Read the data, and whenever a line holds the word "Given", report that line.

Stored data

::::::::::

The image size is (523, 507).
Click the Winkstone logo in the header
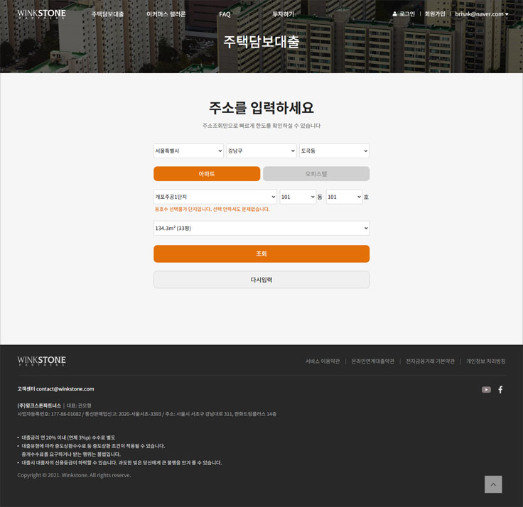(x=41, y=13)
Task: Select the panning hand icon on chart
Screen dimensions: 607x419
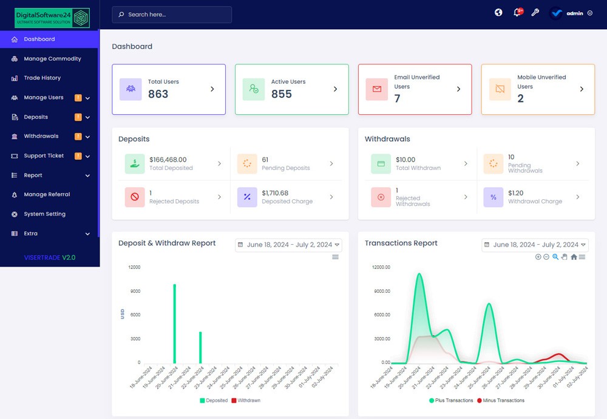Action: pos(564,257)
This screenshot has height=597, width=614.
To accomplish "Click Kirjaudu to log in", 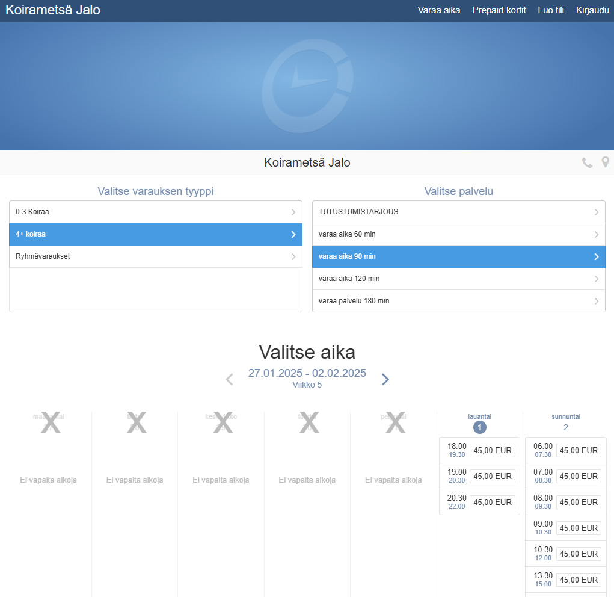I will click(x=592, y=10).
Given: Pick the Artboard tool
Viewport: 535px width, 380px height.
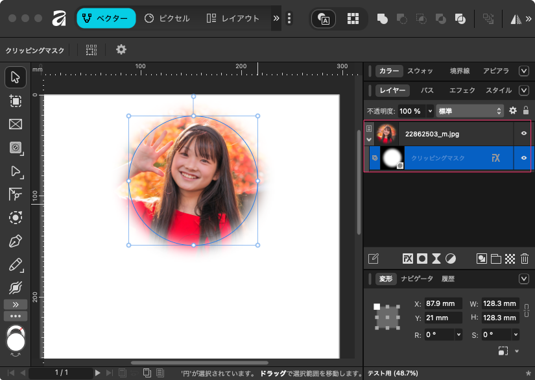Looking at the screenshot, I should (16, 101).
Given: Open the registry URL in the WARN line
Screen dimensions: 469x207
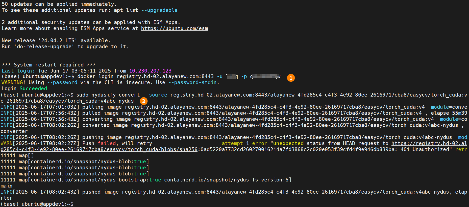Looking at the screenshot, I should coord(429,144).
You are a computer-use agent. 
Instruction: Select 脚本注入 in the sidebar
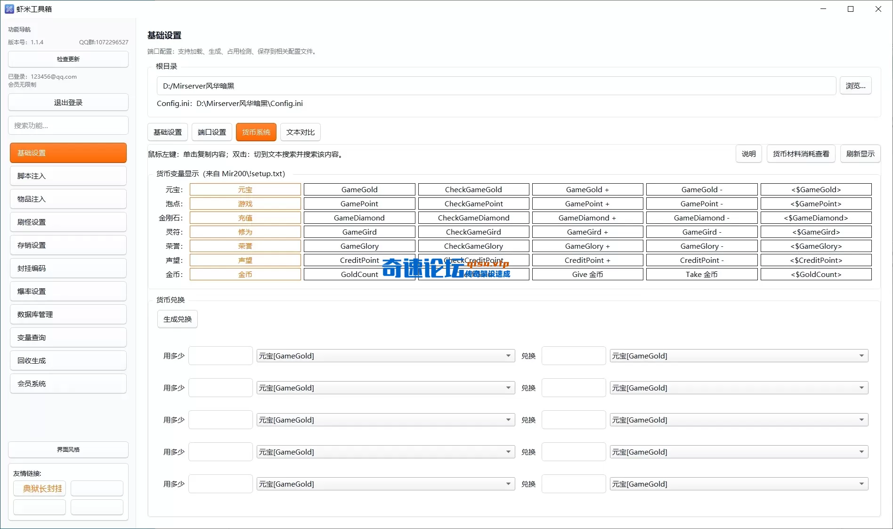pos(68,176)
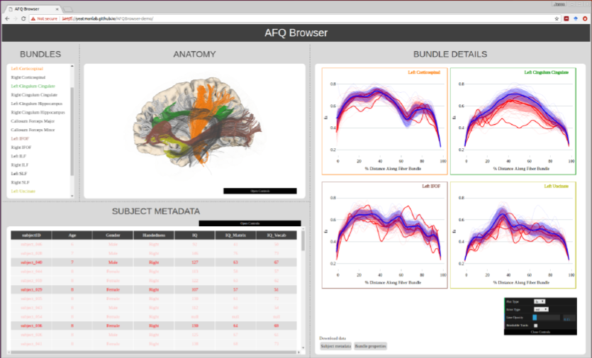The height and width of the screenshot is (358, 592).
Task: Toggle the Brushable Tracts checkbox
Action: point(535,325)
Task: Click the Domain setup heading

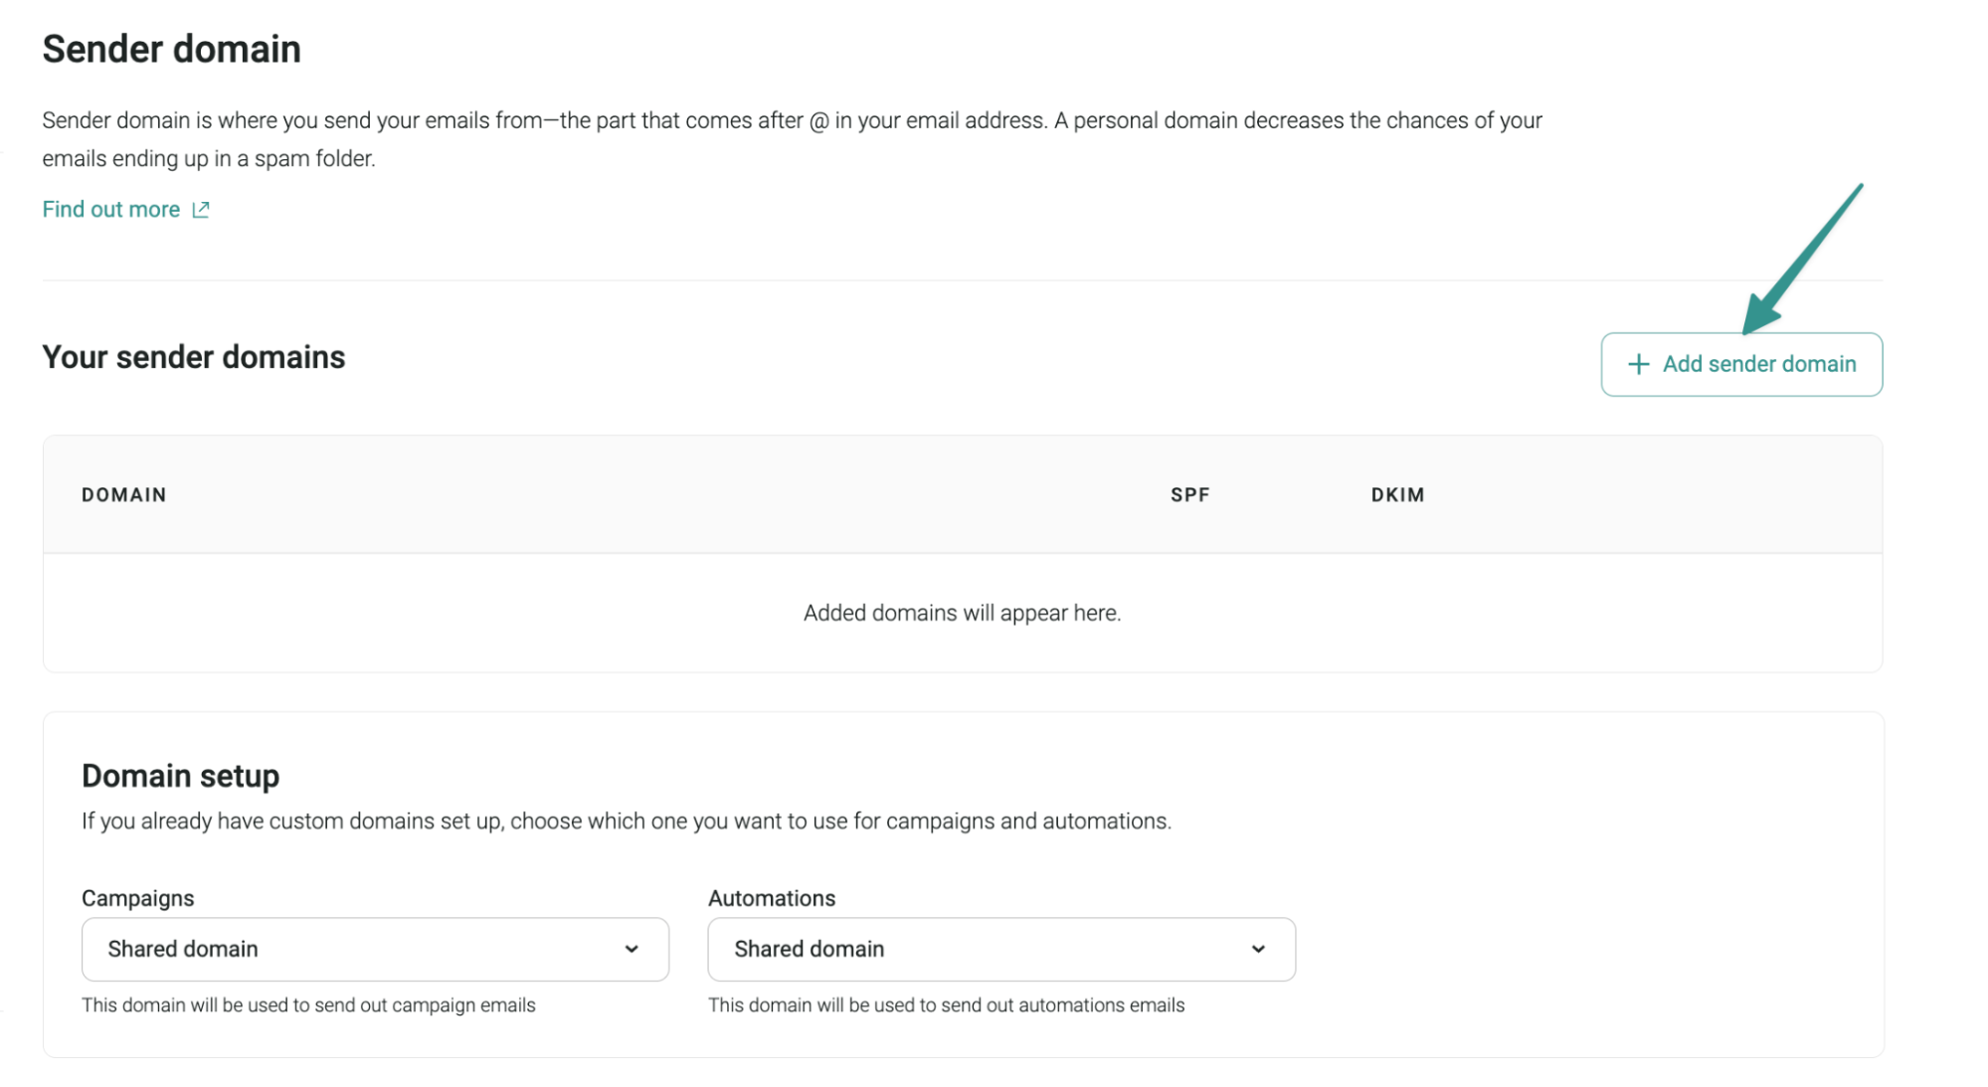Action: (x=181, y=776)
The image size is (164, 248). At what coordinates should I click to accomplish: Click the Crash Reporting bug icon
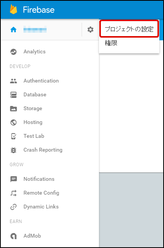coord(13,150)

::::::::::

## RESPONSE BELOW:
Given: Pick the Artboard tool
Given: Open the registry URL in the WARN line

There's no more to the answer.